BEGIN RECORDS TO USE

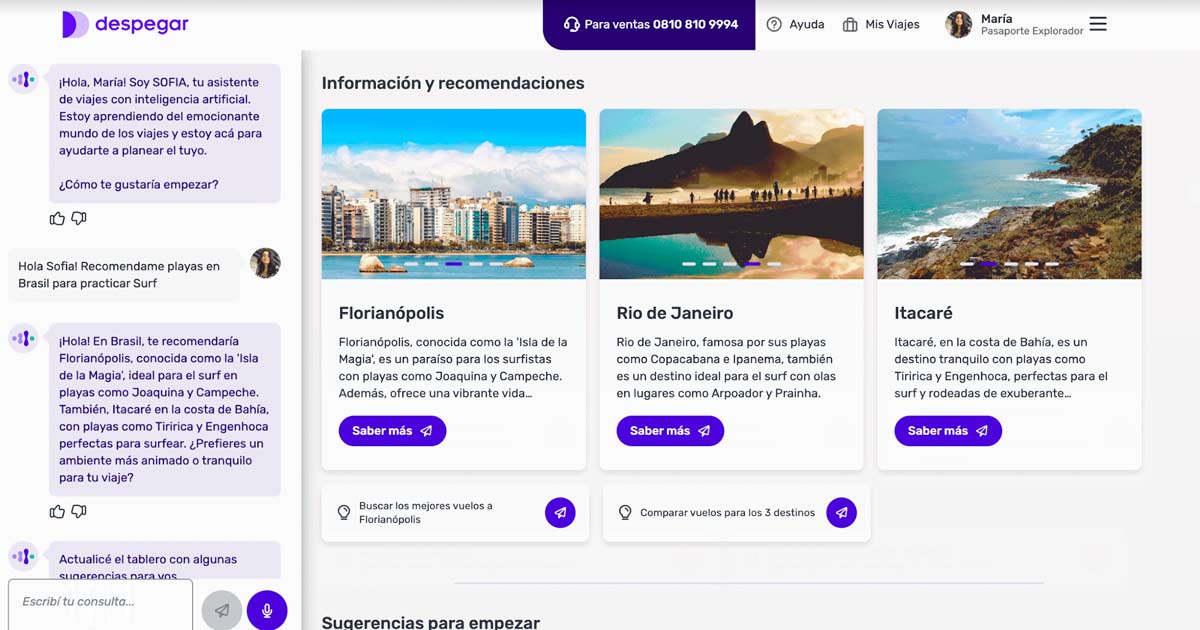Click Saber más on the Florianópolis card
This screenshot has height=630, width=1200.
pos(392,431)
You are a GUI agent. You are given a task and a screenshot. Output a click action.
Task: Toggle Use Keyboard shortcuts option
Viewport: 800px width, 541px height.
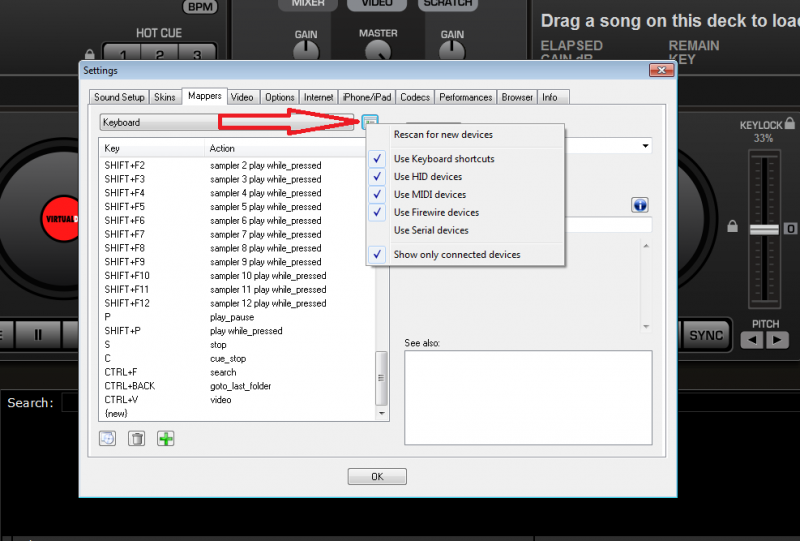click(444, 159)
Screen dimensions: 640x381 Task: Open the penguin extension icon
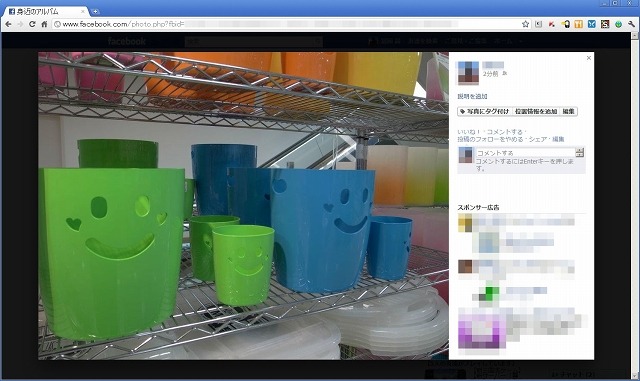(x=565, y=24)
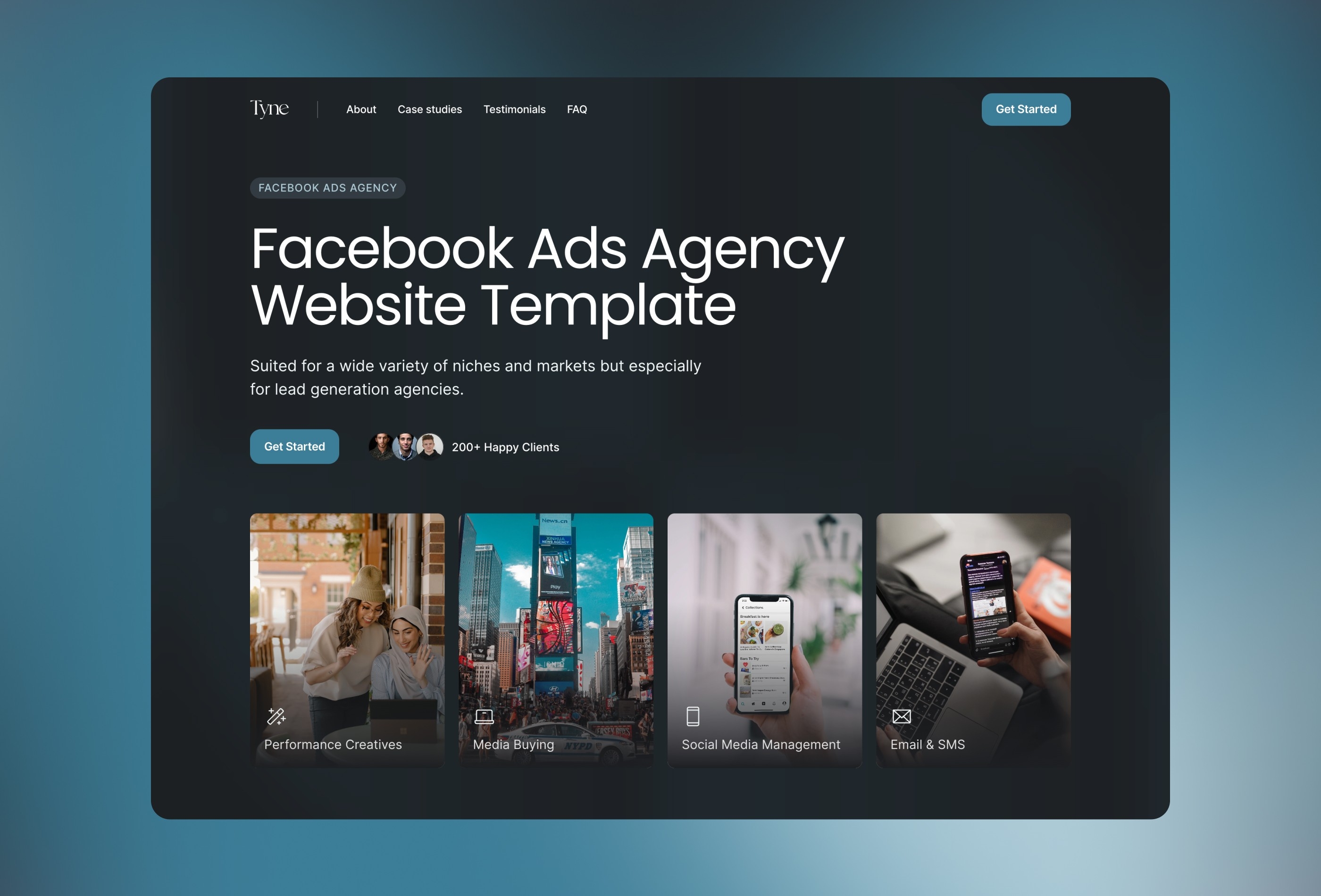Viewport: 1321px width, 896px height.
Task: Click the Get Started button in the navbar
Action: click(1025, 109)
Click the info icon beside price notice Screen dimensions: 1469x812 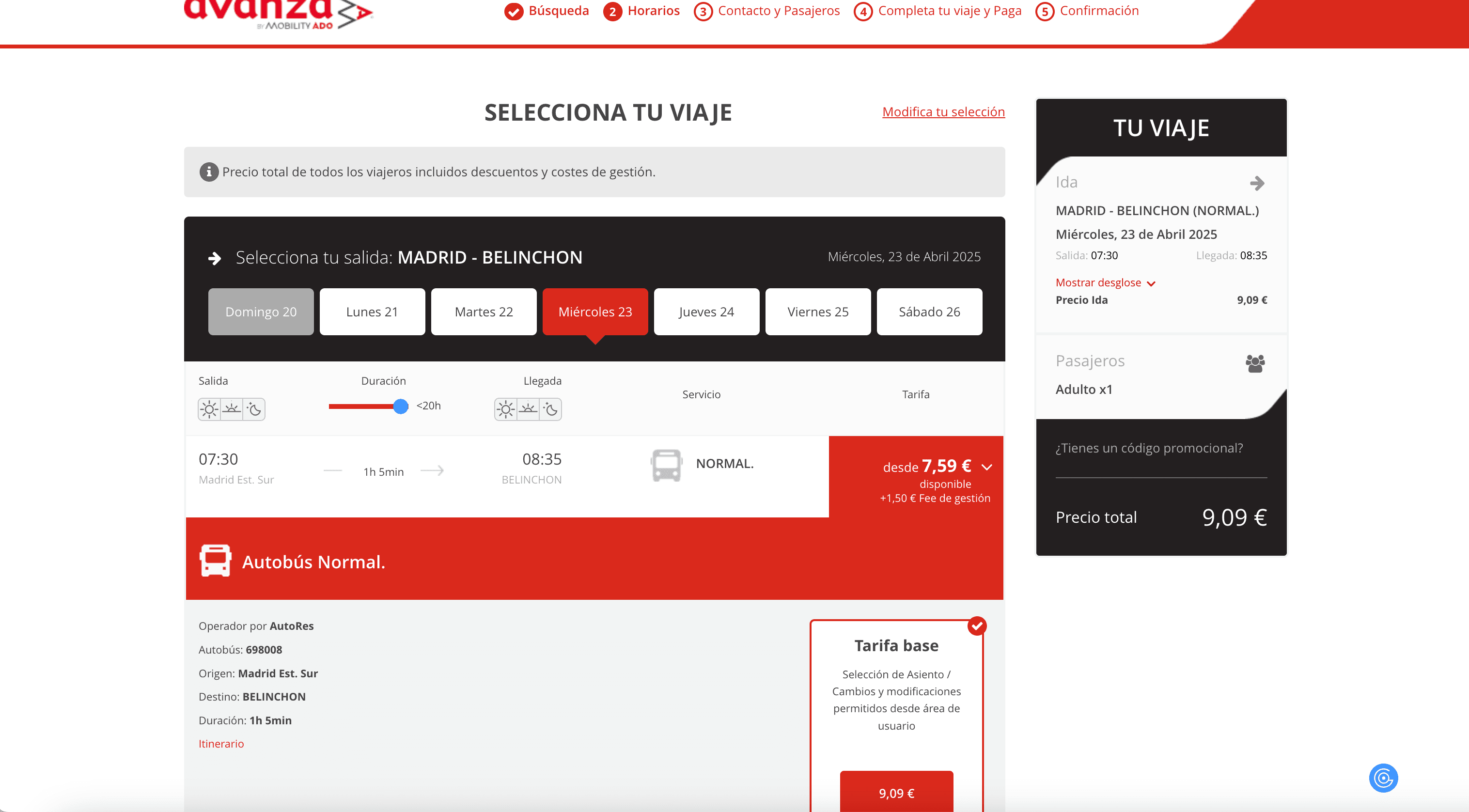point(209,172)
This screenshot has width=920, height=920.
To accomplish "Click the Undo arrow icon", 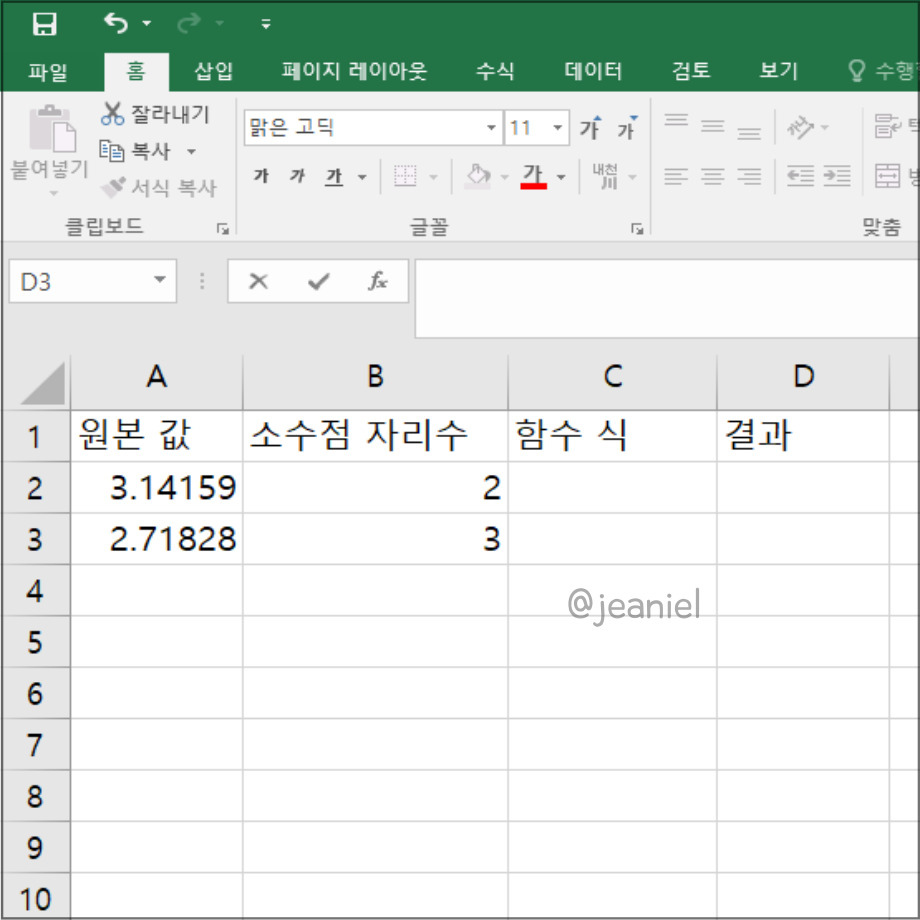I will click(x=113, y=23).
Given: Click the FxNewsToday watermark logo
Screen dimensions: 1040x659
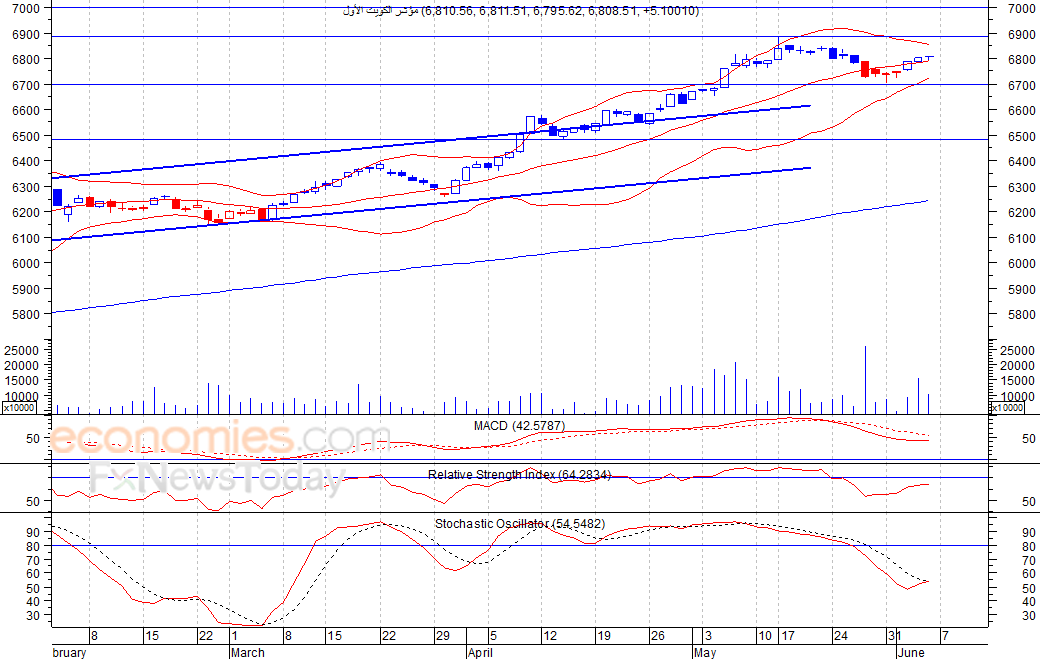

END RECORDS TO USE

◆ THE REQUEST
How many lines in the listing above contain the word "This"? Reply with only the number.

◆ REPLY
2